Week commencing Monday, 11 May 2026

Quantified Self
- This week: Stand 5/7; Exercise 3/7 and Move 4/7. (57%). Morning walks: 0/4. Office days: 1/5. Total steps: 39,620. 17.5 hours in meetings.
Life
- Pub quiz Monday, and we came seventh. PY asked me if I thought all pub quizzes were like the one at The Alexandra. I said that I assumed most British pub quizzes are like ours: mainly social, only partly a trivia contest, and predominantly an excuse to spend two hours in a pub arguing over the name of an actor nobody can quite place.
- I admit I only came up with the last bit of that line while writing my diary this week. It didn’t actually cross my lips when I was asked.
- I watched the Eurovision semi-final live on Tuesday. Of the six songs I thought were the best, San Marino (featuring an appearance by Boy George) and Estonia failed to qualify. We had to watch Thursday’s on catch-up.
- Related, this is the most ‘political’ contest I can remember. I find myself thinking back to chiding Sir Terry Wogan for losing his sense of humour.
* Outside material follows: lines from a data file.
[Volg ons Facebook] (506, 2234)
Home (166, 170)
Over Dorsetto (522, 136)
How quaint that all seems. How I wish that were still the most political thing about it. So, I wrote something about it.
- Relatedly related, to a small party on Saturday to watch the songs. A lovely evening, and what seemed like a nail-biting finish. Bangaranga!
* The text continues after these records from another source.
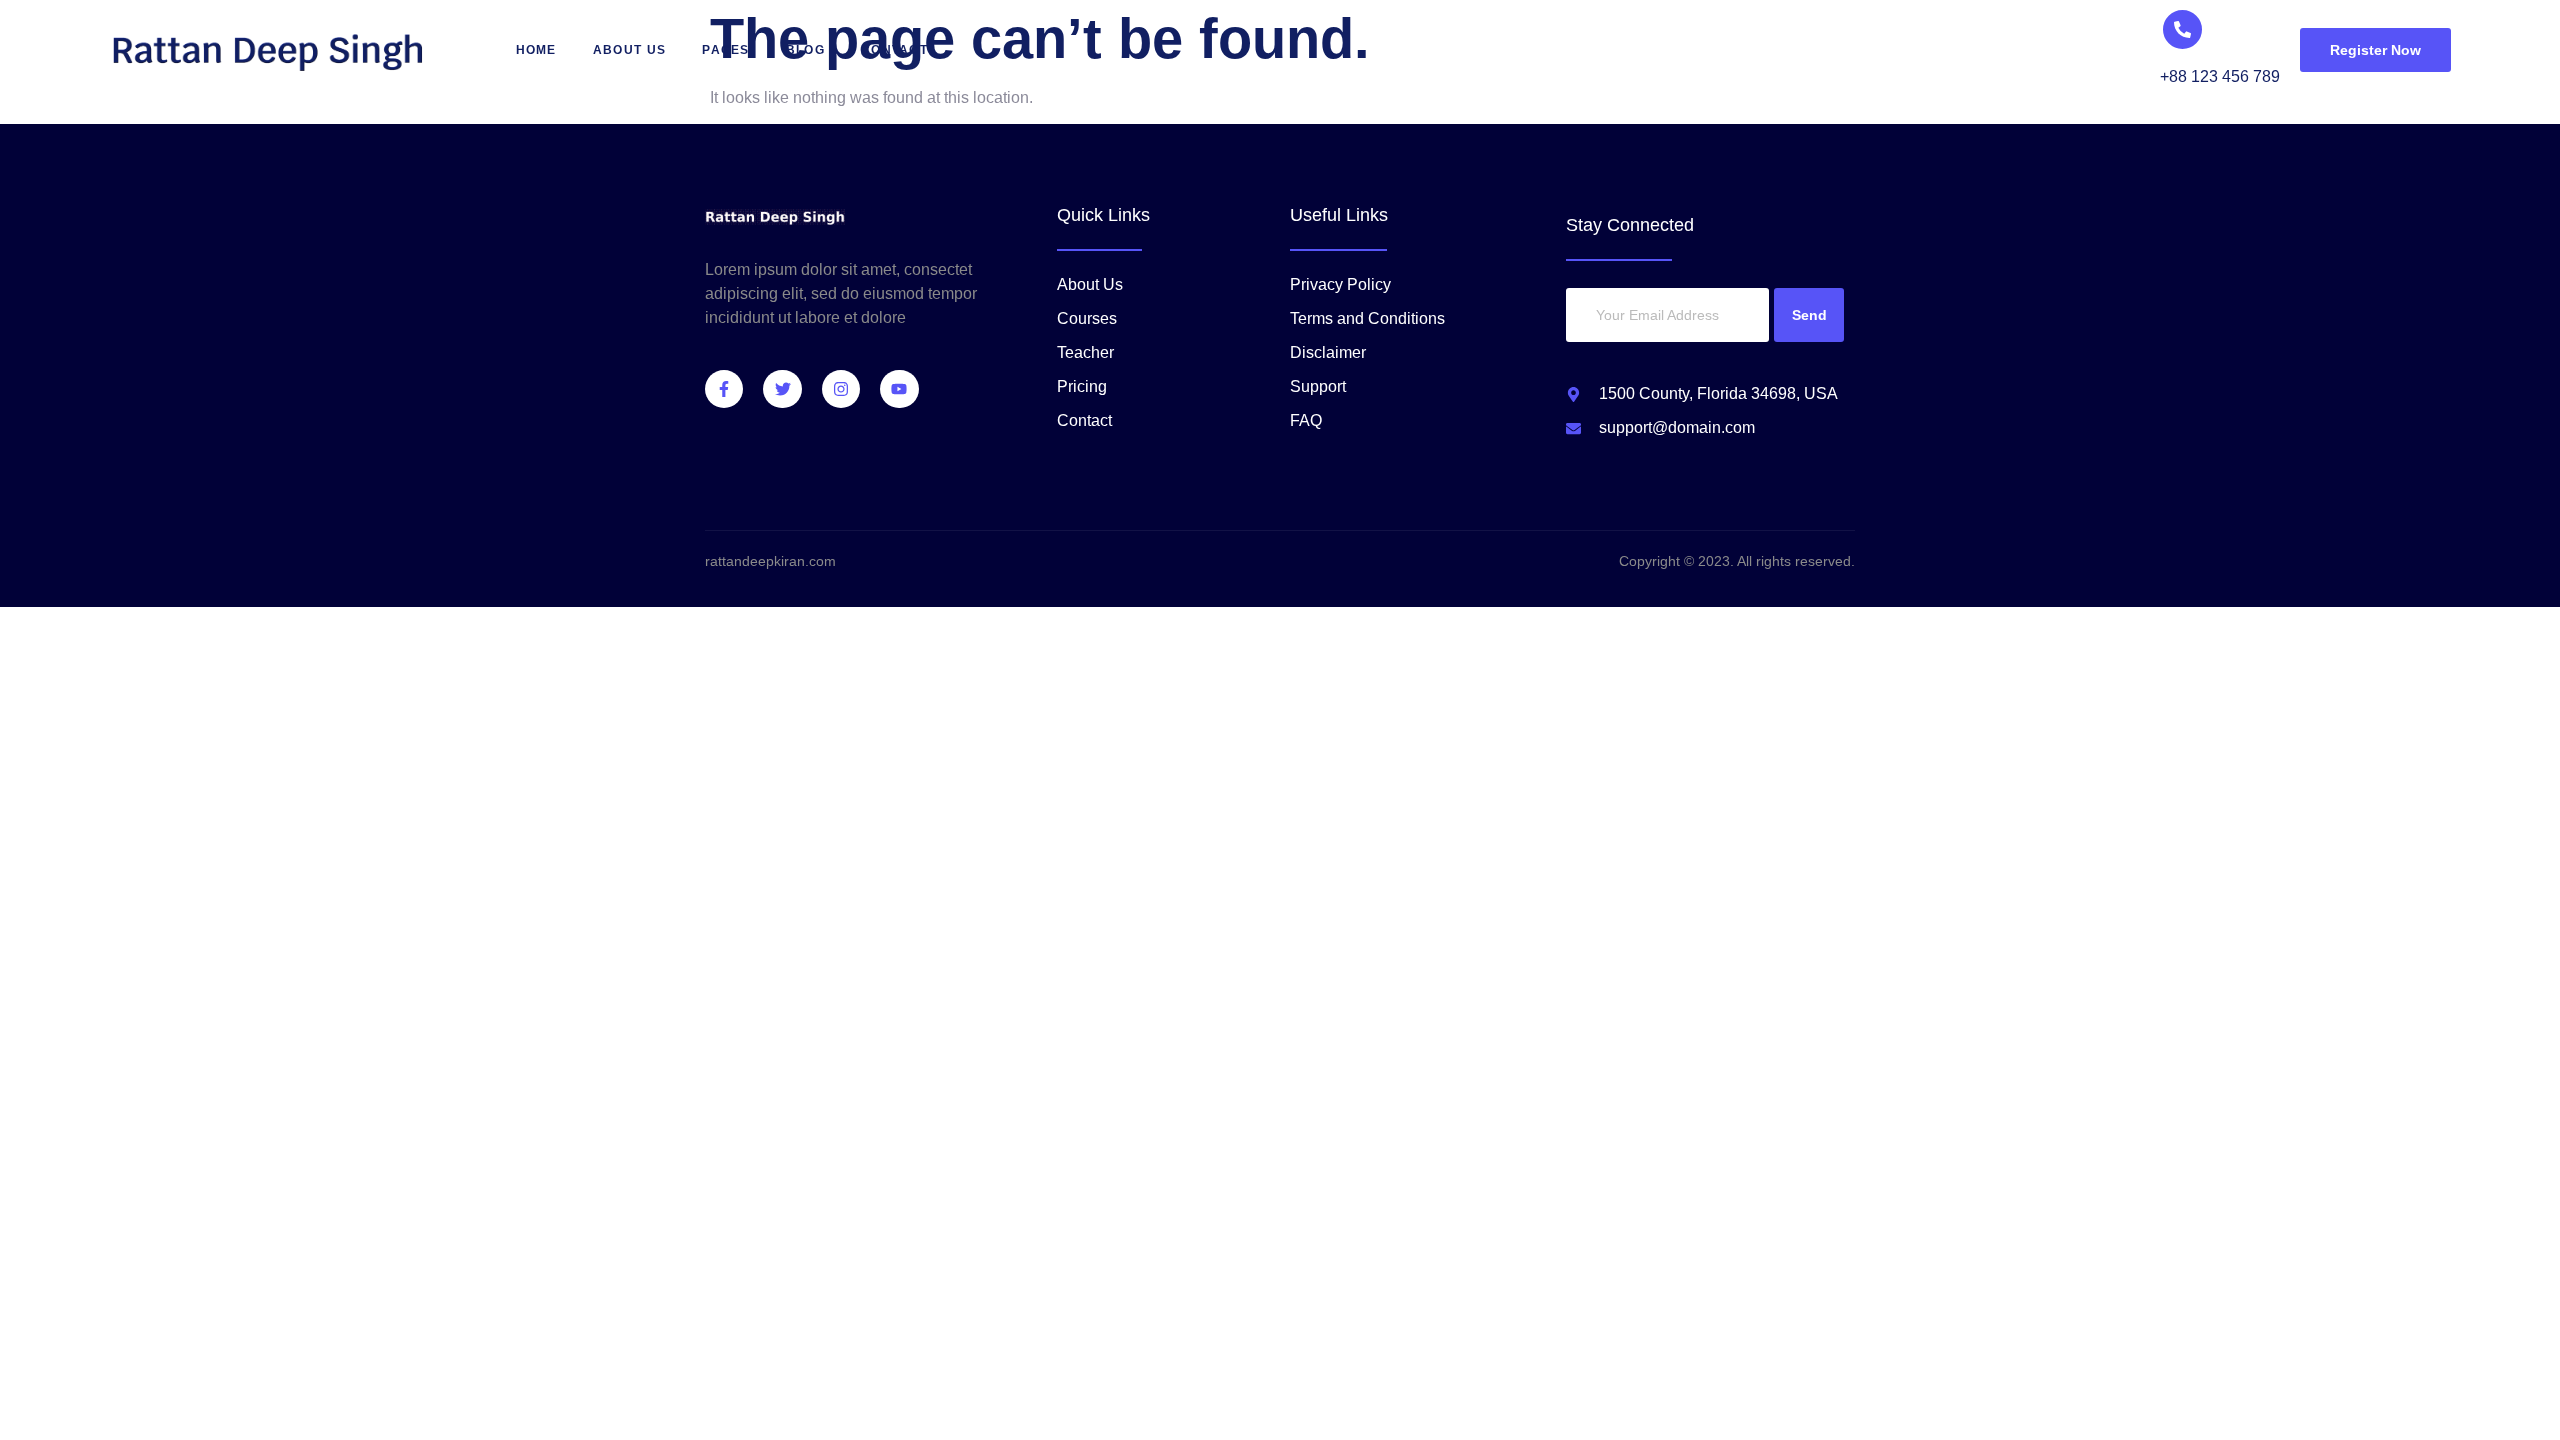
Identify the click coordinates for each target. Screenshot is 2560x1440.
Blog (805, 50)
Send (1809, 315)
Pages (726, 50)
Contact (894, 50)
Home (536, 50)
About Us (629, 50)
- ChatGPT made me a playlist for the Isle of Wight Festival, uploaded it to Apple Music, and explained why it had selected the songs: “It is less a tasteful critic’s guide than a data-led greatest hits tour of the line-up.”
- Thursday’s dinner was at Six by Nico for the ten-course Seoul tasting menu. Everything was great, but the main courses were fantastic. Black pollock in a Seoul Korean sauce with mussel, clam and ssamjang was outstanding, and the Korean fried chicken — which sounds straightforward enough — was superb. I would happily have eaten considerably more of it.
Media
- Race Across the World, episodes six and seven. At one point, I welled up a bit. Almaty looked very impressive. Mongolia looks deserted.
- There was a lot of chatter in the news about the prime minister and whether he would be challenged. I really liked reading former MP Tom Watson’s take on everything, especially his description of how journalists can get themselves worked up about shenanigans: “You can hear the tremor in journalists’ voices whenever a Prime Minister starts to wobble. Nick Robinson’s voice climbed two semitones this week, and accelerated into that special Today programme register reserved for wars, resignations and arrests.”